I wasn’t completely happy with my primer line installation. The only stress loop I installed was between the firewall and the engine mount. It dawned on me later, that where I really needed a stress loop was between the engine mount and the engine. After all, the engine mount shouldn’t be moving separately from the firewall! This is the new, smaller loop between the firewall and the engine mount.

The new, smaller loop picture above allowed me to add a loop between the engine mount and the “T” fitting attached to the engine case. If there’s going to be movement, it’ll be between the engine and the engine mount.

[Listed records]
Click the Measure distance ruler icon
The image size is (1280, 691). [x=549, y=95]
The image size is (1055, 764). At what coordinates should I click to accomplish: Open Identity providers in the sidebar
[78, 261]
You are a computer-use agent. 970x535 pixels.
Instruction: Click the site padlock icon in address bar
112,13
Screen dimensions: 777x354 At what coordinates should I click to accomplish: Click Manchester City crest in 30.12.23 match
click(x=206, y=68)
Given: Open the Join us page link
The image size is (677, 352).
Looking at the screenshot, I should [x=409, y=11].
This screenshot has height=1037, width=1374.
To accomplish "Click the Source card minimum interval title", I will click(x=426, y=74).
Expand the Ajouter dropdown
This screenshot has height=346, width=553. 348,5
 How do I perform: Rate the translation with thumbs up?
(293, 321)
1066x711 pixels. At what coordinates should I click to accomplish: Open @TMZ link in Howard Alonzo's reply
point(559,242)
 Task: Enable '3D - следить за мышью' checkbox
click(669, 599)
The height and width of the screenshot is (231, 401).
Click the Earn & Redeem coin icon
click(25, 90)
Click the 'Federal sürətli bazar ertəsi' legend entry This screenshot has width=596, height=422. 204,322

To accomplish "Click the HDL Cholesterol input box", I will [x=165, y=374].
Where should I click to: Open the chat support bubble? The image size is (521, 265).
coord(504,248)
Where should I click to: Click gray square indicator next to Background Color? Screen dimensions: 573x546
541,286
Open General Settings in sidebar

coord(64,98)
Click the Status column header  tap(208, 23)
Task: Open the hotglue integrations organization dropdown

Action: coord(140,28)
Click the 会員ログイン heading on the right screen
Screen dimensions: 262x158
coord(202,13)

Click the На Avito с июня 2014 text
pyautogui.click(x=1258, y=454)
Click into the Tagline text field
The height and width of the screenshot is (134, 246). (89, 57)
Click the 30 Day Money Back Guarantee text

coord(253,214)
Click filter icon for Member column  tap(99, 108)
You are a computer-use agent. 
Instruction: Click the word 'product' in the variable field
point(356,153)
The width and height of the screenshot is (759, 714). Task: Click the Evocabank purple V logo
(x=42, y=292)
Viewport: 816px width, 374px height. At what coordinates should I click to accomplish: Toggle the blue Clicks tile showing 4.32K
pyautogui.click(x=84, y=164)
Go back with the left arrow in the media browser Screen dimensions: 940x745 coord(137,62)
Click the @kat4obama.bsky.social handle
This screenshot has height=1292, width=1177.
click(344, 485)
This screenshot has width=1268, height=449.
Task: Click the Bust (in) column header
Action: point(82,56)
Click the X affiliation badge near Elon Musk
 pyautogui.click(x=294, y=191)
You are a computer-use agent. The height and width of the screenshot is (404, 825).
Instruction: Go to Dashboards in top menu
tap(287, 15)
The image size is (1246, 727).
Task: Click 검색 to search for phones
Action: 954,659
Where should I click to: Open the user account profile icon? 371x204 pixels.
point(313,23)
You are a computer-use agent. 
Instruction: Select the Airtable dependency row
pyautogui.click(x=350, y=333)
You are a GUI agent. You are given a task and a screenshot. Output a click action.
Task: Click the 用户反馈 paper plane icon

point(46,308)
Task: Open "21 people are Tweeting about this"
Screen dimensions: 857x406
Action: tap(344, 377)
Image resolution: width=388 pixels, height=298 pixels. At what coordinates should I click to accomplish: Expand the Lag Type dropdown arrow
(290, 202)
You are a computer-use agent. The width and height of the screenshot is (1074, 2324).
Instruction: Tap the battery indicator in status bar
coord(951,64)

[Tasks to complete]
• A. From the primer line text, retype the part from "I wasn’t completely" up to and including "loop between the firewall and the engine mount.".
• B. In the primer line text, where was the only stress loop in the original installation?
• C. Continue the primer line text from where it stops.

[Answers for the exercise]
• A.
I wasn’t completely happy with my primer line installation. The only stress loop I installed was between the firewall and the engine mount. It dawned on me later, that where I really needed a stress loop was between the engine mount and the engine. After all, the engine mount shouldn’t be moving separately from the firewall! This is the new, smaller loop between the firewall and the engine mount.

• B. Between the firewall and the engine mount.

• C.
I’ve now moved on to Saturday’s work. The next item on the to-do list was the fabrication and installation of a fuel vent tube. The original installation had 90 degree AN fitting drilled into the fuel cap and poking out in the wind. Effective, but not a very elegant solution. I included a vent line glued to the high point in my new fiberglass fuel tank so all I needed to do was run a vent line from the fuel tank to below the wing to provide a little positive pressure. I installed a 90 degree bulkhead AN fitting through the lower portion of the fuselage just forward of the main spar. It exited at the wing root and will be hidden by my wing root fairing. This vent line attaches to the 90 degree fitting and then pokes out the bottom of the wing.

Here’s the tube coming out the bottom of the wing. I sure am going to miss that big AN fitting sticking out of the fuel cap sticking out of the top of my fuselage. It actually made for a pretty good gunsight for dogfighting!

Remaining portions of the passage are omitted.